West China Hospital Experience
West China Hospital analyzed 46 patients treated with AERD, with an average follow-up of 533±151 days. The survival rate was 93.5% (43/46), with a 100% patency rate of branch arteries, no spinal cord ischemia, acute kidney injury, or stent-related reintervention.
Case Studies
• Case 3: A 61-year-old male, one year post-Bentall procedure, with residual type A aortic dissection in the arch, involving the brachiocephalic trunk and left common carotid artery roots, extending down to the thoracoabdominal aorta to the iliac vessels. The patient received a ZIPPER aortic arch covered stent, reconstructing the three branches above the arch and isolating the dissection. Postoperative follow-up showed patent branches and disappearance of the false lumen.
• Case 4: A 61-year-old male with type A non-B type aortic dissection involving the arch to above the celiac trunk, with a small true lumen and large false lumen, proximal dilation of the aortic arch and left common carotid, and left subclavian artery with intramural hematoma. The patient underwent WeFlow Tribranch modular three-branch stent implantation, achieving satisfactory results.
• Case 5: A 79-year-old male with localized dissection in the ascending aorta, intramural hematoma, and penetrating ulcer.
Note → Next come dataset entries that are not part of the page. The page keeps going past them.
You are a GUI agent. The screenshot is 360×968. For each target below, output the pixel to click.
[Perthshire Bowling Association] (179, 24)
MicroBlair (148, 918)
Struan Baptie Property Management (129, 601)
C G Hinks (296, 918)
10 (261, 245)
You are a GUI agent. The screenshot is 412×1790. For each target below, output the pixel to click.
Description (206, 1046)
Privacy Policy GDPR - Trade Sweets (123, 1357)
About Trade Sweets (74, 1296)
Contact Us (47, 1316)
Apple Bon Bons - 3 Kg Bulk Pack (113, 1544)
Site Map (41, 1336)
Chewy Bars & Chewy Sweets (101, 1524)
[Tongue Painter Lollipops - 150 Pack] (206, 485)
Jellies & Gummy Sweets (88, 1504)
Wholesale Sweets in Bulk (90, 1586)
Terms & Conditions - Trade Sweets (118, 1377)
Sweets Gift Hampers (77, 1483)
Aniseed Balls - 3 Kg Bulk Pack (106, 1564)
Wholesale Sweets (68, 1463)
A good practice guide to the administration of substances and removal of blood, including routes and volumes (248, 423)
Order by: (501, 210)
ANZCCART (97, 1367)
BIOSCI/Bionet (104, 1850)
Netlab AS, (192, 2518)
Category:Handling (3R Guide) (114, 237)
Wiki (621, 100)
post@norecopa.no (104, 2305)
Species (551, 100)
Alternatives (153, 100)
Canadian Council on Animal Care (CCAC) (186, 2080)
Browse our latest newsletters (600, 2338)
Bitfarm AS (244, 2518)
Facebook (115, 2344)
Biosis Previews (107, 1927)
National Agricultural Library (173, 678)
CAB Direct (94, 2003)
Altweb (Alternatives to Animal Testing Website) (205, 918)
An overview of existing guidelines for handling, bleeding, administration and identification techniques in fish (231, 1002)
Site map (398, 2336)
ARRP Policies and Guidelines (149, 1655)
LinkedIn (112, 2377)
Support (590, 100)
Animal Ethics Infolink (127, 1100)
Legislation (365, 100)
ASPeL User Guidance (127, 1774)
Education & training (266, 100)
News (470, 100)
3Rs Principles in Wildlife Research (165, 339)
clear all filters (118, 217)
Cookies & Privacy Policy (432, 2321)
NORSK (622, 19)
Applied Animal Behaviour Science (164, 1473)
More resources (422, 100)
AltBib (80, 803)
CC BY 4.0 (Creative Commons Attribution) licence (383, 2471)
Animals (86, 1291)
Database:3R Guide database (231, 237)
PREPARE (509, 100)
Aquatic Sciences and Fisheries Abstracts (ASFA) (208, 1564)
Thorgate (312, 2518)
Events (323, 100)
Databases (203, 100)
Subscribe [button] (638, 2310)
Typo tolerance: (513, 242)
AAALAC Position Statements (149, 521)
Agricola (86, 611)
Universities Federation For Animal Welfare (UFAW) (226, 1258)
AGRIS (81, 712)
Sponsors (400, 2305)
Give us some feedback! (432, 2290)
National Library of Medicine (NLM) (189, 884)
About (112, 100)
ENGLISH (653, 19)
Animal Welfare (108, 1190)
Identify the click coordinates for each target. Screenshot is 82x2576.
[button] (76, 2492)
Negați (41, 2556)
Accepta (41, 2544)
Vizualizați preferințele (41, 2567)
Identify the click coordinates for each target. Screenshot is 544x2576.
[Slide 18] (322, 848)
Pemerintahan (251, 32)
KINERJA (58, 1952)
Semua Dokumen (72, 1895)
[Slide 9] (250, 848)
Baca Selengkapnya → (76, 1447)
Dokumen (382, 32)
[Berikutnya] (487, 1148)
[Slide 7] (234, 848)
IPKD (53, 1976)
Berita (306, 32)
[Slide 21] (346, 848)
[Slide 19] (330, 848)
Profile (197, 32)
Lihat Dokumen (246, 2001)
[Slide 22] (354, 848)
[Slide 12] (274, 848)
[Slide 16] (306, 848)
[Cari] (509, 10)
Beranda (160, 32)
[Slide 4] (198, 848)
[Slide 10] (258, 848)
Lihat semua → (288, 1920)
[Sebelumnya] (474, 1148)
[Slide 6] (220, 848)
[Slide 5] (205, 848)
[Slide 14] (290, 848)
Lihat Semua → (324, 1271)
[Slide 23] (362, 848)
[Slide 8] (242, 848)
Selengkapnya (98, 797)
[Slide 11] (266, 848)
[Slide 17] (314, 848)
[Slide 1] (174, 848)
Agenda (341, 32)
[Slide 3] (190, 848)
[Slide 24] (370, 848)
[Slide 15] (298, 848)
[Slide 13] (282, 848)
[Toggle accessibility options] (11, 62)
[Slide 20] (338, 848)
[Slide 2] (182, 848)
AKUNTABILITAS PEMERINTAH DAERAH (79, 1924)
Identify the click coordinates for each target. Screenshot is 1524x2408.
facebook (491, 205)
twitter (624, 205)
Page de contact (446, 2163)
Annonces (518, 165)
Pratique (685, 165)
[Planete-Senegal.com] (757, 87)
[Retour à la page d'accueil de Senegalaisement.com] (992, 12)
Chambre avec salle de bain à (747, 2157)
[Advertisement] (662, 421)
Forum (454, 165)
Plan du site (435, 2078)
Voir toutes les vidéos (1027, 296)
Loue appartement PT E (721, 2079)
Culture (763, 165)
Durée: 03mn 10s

The patient received a Chuangxin Aortic Type A restrictive stent in the descending aorta, followed by the proximal main stent. Postoperative follow-up showed disappearance of the ascending aortic ulcer, patent branches above the arch, and gradual reduction of the intramural hematoma.
Conclusion
The aortic arch has various anatomical variations and complex hemodynamics, requiring personalized surgical treatment. The HENDO system can guide the selection of surgical methods. Continuous innovation in aortic devices aims for simplified operations, sustained improvements in short- and long-term benefits, making the treatment of aortic arch diseases more straightforward, minimally invasive, and safer.